** Requirements **
Rewrite the stretch from the line containing "Click the 总分 row label" through the line containing "Action: (213, 730)", swapping "target value" for "goal figure" and leaving everything else as it is. Give only those lines.

::: Extracted data :::

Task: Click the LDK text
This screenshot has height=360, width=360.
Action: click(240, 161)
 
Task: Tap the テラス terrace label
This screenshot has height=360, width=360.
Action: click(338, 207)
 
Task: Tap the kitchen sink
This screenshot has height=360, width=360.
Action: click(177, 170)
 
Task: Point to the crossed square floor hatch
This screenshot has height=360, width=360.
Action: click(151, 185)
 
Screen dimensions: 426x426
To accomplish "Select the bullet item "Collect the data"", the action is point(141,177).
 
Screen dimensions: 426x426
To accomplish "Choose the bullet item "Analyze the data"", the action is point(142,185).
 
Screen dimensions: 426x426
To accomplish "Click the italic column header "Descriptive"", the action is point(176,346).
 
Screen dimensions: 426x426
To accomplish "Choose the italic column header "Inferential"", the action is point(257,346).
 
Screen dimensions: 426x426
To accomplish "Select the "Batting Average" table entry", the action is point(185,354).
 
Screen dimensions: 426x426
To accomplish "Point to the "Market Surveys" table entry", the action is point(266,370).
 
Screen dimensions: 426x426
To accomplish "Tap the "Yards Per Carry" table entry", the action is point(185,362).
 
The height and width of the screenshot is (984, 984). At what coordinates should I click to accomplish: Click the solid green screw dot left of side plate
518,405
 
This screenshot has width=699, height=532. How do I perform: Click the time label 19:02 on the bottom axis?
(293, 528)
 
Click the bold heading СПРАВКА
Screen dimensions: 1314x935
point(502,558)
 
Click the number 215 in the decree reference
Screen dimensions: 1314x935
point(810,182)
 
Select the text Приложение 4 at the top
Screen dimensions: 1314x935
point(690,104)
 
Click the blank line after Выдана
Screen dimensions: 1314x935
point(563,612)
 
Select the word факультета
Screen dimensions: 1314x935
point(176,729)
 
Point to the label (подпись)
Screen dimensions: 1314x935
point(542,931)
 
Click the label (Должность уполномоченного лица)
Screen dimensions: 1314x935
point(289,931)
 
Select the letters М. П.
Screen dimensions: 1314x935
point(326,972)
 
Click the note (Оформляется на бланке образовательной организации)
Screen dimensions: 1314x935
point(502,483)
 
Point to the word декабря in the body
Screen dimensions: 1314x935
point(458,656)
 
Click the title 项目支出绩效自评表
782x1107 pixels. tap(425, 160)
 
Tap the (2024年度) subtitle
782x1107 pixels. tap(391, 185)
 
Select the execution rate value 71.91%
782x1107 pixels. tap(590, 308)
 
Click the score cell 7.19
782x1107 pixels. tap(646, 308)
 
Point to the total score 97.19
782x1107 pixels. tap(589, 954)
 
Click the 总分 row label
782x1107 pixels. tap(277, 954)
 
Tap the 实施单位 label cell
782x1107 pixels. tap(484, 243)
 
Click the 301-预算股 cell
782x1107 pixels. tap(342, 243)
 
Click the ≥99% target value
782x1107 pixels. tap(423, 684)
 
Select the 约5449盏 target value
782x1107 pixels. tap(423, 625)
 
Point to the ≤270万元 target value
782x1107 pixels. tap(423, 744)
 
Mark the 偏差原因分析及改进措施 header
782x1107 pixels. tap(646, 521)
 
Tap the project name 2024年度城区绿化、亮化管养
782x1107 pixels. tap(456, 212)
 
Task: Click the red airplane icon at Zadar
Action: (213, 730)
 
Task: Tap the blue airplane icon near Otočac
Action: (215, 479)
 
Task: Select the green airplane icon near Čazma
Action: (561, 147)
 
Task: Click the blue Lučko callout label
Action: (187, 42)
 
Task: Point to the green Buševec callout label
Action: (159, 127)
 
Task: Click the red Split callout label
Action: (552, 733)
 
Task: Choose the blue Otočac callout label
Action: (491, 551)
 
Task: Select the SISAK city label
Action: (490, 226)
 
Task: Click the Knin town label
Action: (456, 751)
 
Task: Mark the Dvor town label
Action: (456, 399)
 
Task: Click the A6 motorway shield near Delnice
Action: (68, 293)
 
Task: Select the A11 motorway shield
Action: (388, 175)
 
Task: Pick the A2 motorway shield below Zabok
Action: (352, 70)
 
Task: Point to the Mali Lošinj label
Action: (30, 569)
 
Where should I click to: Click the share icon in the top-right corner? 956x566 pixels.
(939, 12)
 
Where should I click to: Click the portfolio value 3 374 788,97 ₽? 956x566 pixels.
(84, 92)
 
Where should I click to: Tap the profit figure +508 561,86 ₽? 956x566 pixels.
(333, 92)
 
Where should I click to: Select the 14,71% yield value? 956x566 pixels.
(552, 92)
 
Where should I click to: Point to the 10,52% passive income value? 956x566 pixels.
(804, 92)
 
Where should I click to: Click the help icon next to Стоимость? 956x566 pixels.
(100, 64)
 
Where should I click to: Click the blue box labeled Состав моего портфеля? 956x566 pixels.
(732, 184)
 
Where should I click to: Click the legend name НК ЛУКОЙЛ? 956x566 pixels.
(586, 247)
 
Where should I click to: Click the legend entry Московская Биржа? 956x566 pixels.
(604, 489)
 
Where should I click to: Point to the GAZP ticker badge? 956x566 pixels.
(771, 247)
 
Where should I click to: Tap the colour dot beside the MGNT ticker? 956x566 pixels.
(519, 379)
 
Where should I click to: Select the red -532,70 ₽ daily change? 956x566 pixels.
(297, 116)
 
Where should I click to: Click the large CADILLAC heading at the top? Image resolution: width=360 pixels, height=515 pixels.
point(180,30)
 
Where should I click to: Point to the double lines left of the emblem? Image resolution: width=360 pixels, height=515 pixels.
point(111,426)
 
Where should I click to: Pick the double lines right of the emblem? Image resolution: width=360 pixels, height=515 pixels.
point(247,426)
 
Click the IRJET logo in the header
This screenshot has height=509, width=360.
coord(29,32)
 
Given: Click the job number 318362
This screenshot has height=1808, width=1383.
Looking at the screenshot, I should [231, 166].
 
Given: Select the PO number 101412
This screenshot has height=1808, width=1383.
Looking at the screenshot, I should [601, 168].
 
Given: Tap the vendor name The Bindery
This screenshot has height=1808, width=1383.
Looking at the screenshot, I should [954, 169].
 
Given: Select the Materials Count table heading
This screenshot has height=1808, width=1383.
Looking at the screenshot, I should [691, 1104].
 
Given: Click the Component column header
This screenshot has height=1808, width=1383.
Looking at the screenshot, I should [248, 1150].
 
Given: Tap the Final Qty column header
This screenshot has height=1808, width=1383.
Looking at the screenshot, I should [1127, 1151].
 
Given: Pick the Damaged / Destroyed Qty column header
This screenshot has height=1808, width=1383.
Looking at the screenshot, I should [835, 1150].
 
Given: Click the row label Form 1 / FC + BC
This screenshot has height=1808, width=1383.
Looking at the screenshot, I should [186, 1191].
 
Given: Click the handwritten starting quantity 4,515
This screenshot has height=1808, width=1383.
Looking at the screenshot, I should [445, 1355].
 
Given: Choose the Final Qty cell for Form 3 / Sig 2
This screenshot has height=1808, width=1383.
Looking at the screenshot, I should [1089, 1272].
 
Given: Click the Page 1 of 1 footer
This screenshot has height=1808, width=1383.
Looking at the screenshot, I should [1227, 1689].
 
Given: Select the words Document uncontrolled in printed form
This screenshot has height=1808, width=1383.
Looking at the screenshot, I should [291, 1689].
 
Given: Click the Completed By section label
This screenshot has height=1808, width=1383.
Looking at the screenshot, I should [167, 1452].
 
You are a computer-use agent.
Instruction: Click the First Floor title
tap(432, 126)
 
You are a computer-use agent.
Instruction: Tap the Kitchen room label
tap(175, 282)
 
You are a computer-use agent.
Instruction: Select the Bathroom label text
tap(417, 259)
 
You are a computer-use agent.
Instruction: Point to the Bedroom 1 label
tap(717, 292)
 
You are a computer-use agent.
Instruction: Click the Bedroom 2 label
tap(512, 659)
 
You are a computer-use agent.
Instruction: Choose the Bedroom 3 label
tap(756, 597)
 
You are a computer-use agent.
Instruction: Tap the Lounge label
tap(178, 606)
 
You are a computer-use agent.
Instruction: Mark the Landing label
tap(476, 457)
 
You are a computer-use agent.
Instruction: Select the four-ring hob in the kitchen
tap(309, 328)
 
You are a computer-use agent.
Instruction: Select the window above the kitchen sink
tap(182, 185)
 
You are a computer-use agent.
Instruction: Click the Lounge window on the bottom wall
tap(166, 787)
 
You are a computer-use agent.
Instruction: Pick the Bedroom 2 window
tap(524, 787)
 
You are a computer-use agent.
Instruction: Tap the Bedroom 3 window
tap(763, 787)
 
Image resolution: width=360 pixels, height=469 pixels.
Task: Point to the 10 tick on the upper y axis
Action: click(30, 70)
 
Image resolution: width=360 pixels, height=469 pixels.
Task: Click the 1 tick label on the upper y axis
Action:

:::

** Task result **
Click the 总分 row label
782x1107 pixels. tap(277, 954)
 
Tap the 实施单位 label cell
782x1107 pixels. tap(484, 243)
 
Click the 301-预算股 cell
782x1107 pixels. tap(342, 243)
 
Click the ≥99% goal figure
782x1107 pixels. tap(423, 684)
 
Select the 约5449盏 goal figure
782x1107 pixels. tap(423, 625)
 
Point to the ≤270万元 goal figure
782x1107 pixels. tap(423, 744)
 
Mark the 偏差原因分析及改进措施 header
782x1107 pixels. tap(646, 521)
 
Tap the project name 2024年度城区绿化、亮化管养
782x1107 pixels. tap(456, 212)
 
Task: Click the red airplane icon at Zadar
Action: (213, 730)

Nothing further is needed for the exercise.